Evers-Williams teaches leadership at UM
By KATIE HURST/ Lifestyles Editor
MONTEVALLO – Myrlie Evers-Williams was inside her Mississippi home with her three children in 1963 when she heard the gunshot ring out. As her children ran to get in the bathtub, as their father had taught them, Evers-Williams rushed to the front door to find her husband, civil rights leader Medgar Evers, lying at the door step with a bullet shot through his back.
Since that moment, Evers-Williams said she was often known simply as “the widow of Medgar Evers.”

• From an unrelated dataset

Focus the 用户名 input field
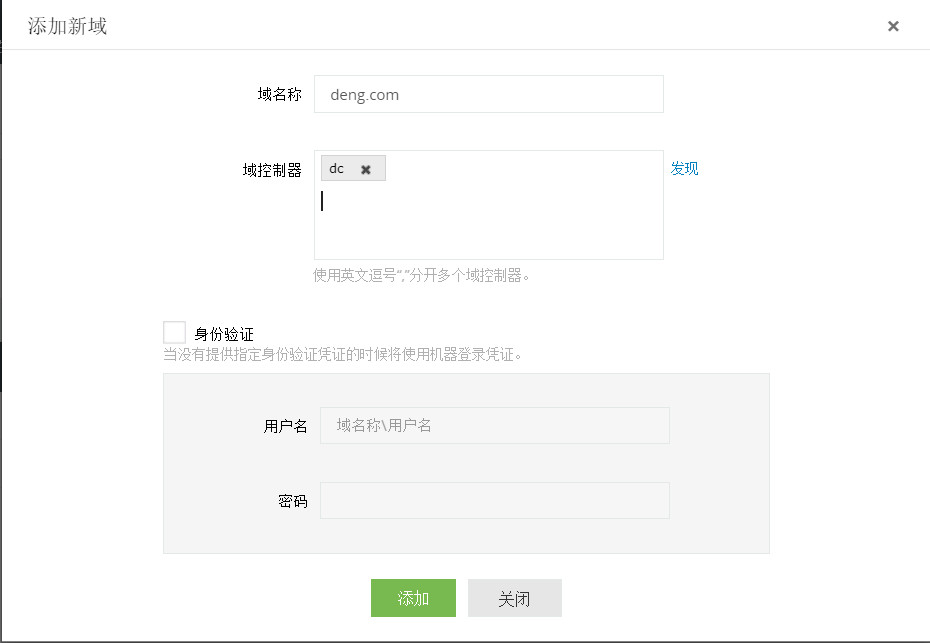930x643 pixels. 494,425
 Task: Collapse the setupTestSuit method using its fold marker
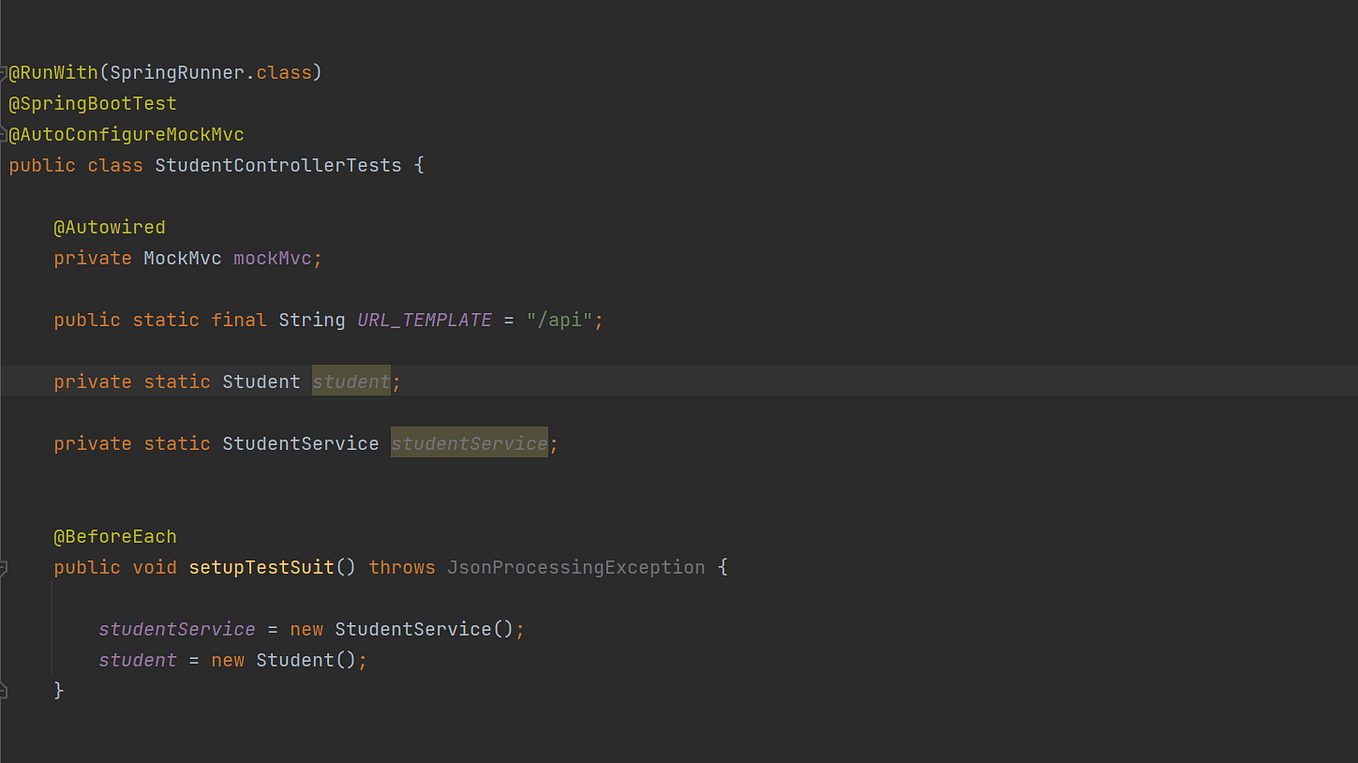[4, 567]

On Feb. 22, Evers-Williams visited the University of Montevallo and spoke to a crowd in Palmer Auditorium on how her husband’s death spurred her to overcome her anger, discover her own self-worth and became a reluctant leader for a cause she believed in.

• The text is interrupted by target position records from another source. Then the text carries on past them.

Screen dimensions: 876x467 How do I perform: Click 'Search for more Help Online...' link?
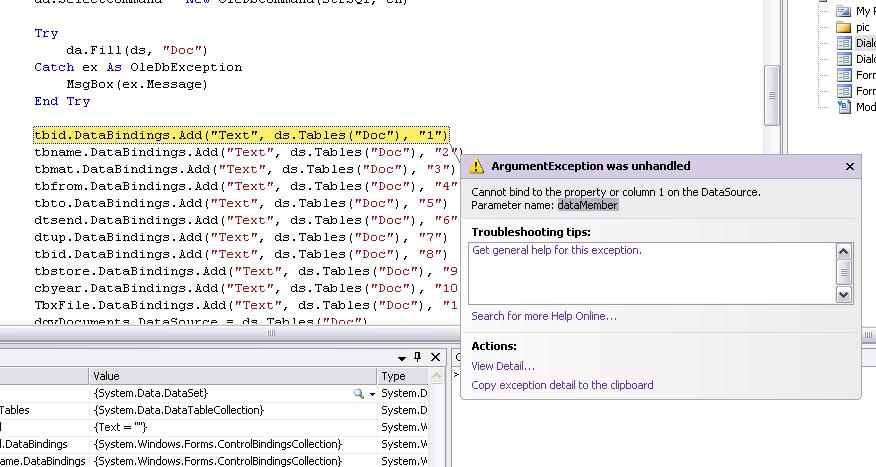coord(543,316)
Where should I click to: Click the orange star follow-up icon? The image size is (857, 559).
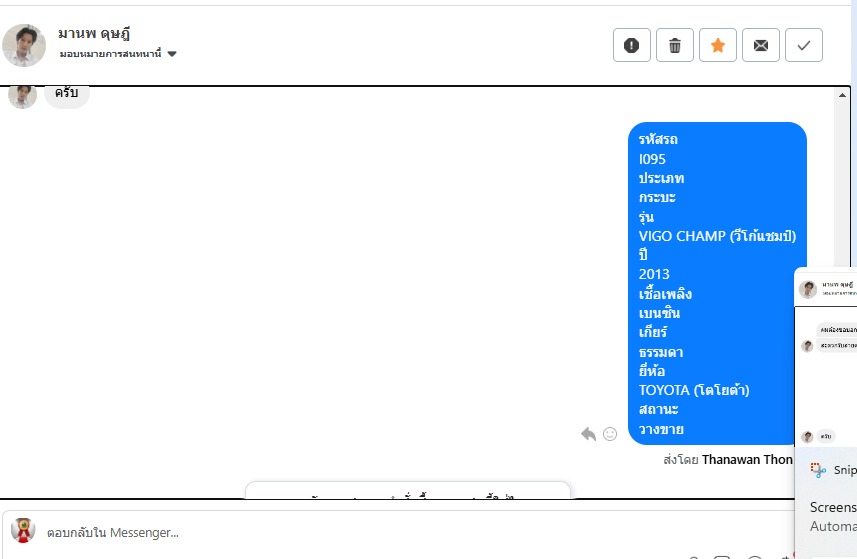click(x=718, y=45)
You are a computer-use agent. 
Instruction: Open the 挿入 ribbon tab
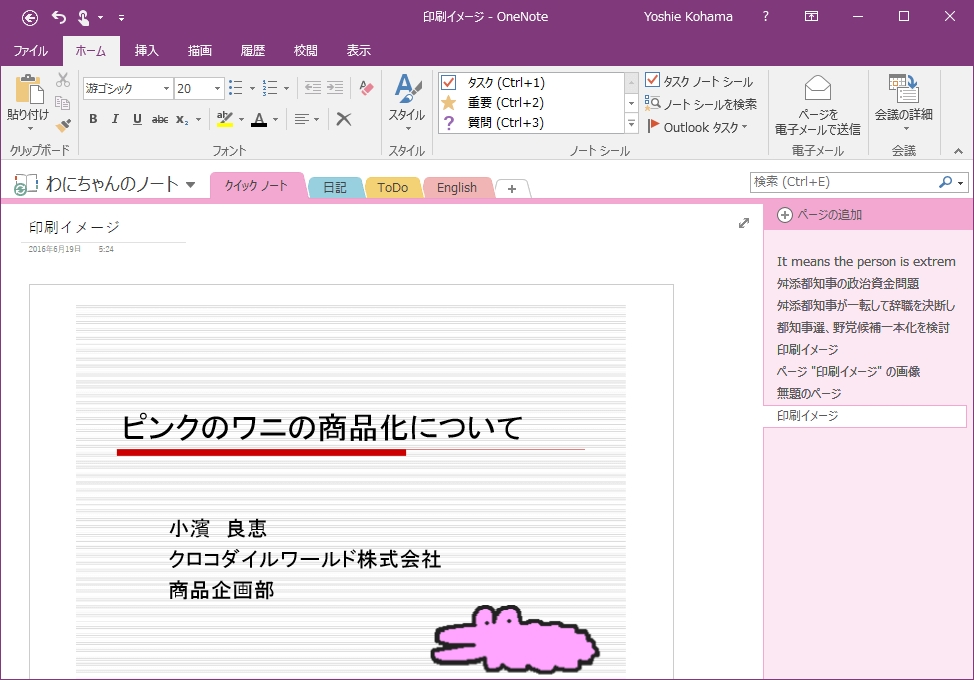click(147, 50)
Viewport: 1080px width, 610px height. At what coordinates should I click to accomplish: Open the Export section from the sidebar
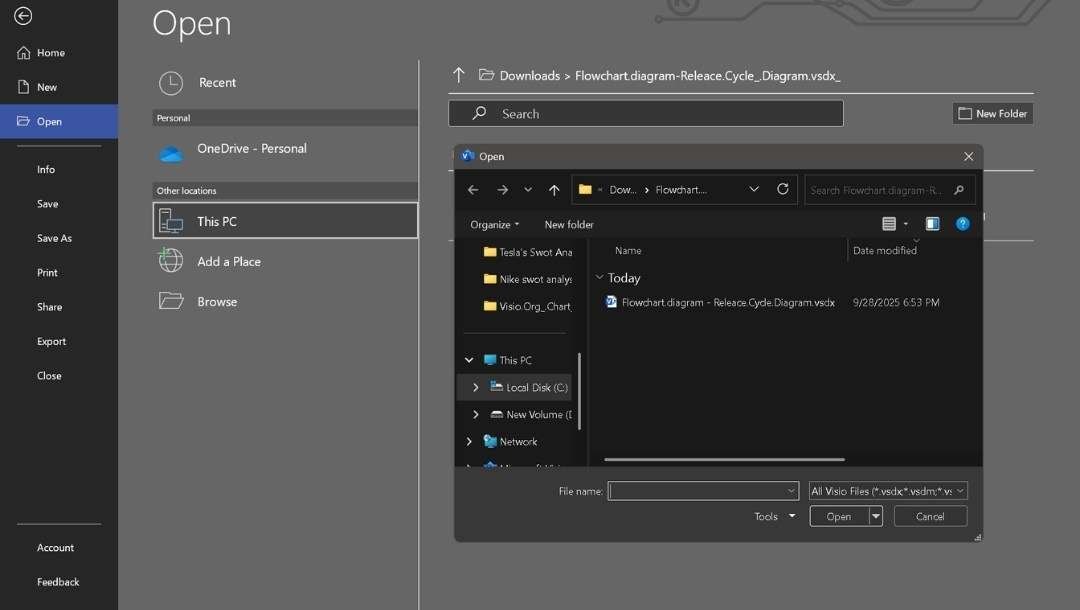pos(51,341)
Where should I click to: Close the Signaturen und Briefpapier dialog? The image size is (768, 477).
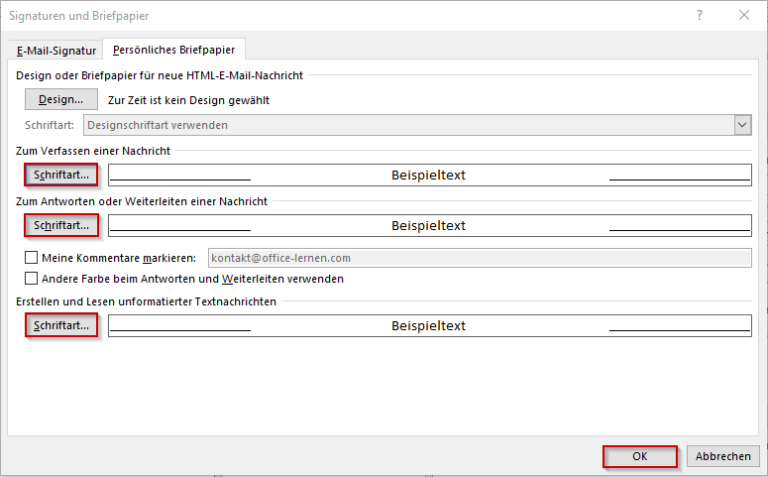pyautogui.click(x=743, y=15)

Evers-Williams was the keynote speaker for the university’s black history month celebration. Her speech was titled “Forging the Dream: Leadership by Action and not by Design” and focused on different styles of leadership. Evers-Williams urged the audience “not to be a leader of name or note, but because you believe in what is right and you believe in justice.”

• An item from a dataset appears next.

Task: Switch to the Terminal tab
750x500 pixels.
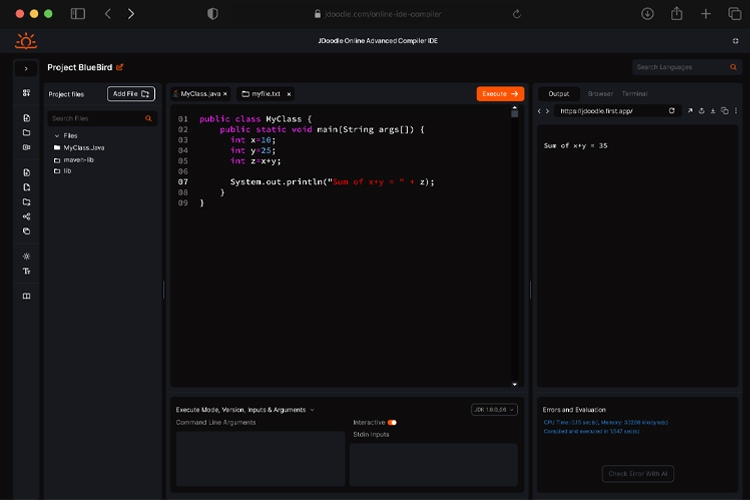Action: pyautogui.click(x=634, y=94)
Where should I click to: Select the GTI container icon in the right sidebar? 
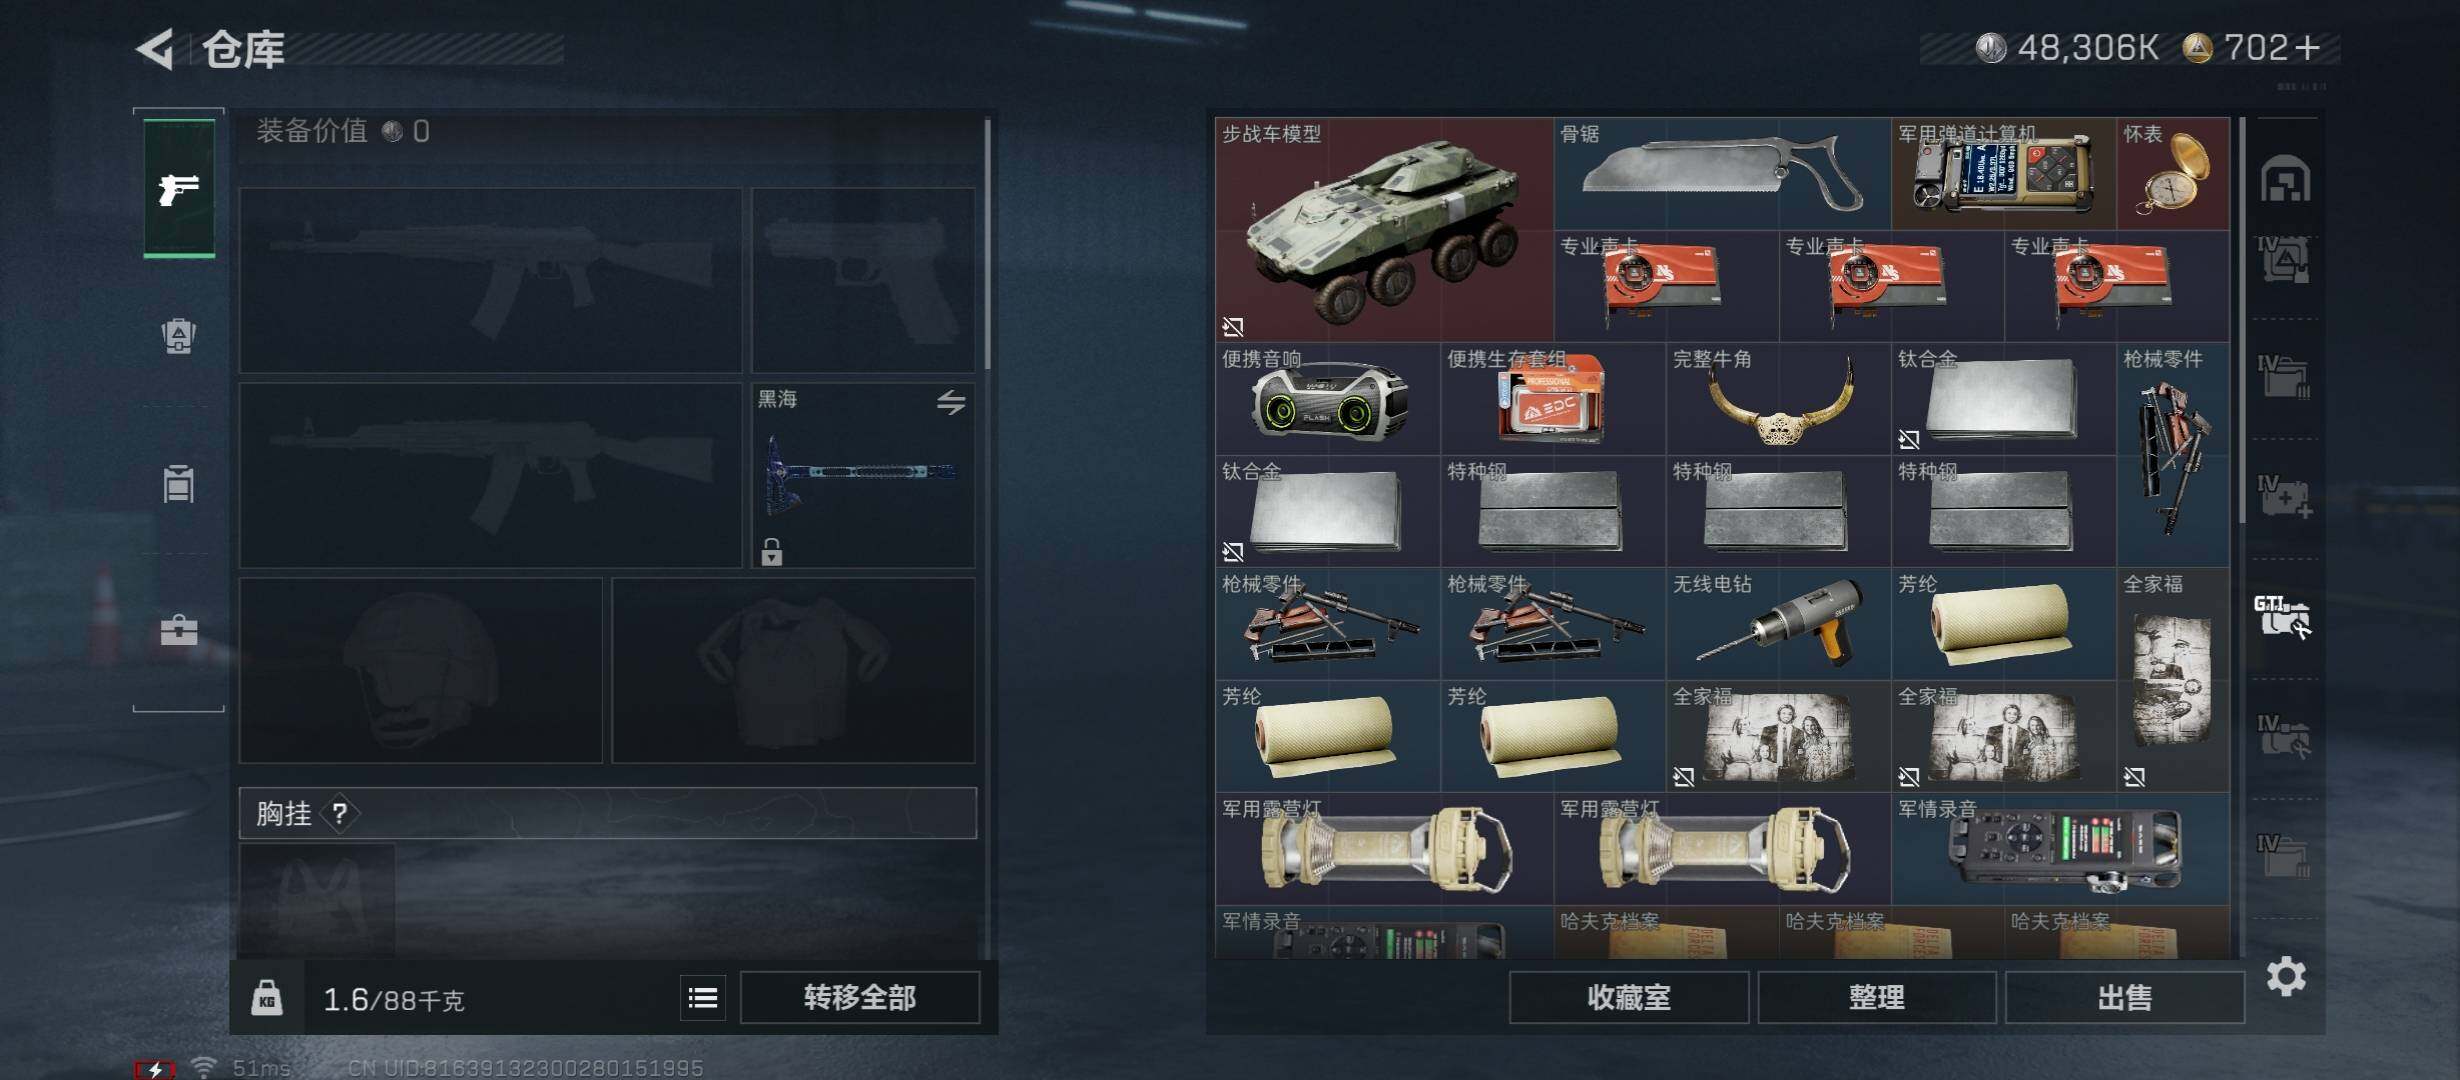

She said became a reluctant leader as she fought for justice after her husband’s murder. After several trials, it was more than 30 years before Byron De La Beckwith was convicted of the crime.
“When you make a promise, you keep a promise,” she said. “I promised (Medgar) if something were to happen to him, like we knew it would, I would do all I could to see justice prevail. It was a promise I made and a promise I kept. If you believe in something you keep preserving until it happens otherwise you have nothing else within you.”
Evers-Williams moved beyond being the “widow of”, she said, and garnered her own national spotlight when she became the first woman elected chairman of the board of directors for the National Association for the Advancement of Colored People in 1995. She later ran for U.S. Congress in 1970, though she did not win her election.
“I’m not just a ‘widow of’, but I’m a person in my own way,” she said. “The important thing is to know within your own mind and heart who you are, have respect for that person and work in a way that others will too.”
Evers-Williams encouraged students to take on leadership roles, not for the sake of being leaders, but to change a cause they believe in.
“This world needs new leadership, better leadership,” she said. “Not those who demand the attention of the cameras all the time. You don’t have to have the cameras. You don’t have to have the mics to be leaders. You have to care and be informed about the issues to make your choices. We need people who care deeply. Each and every one of you can be a leader.”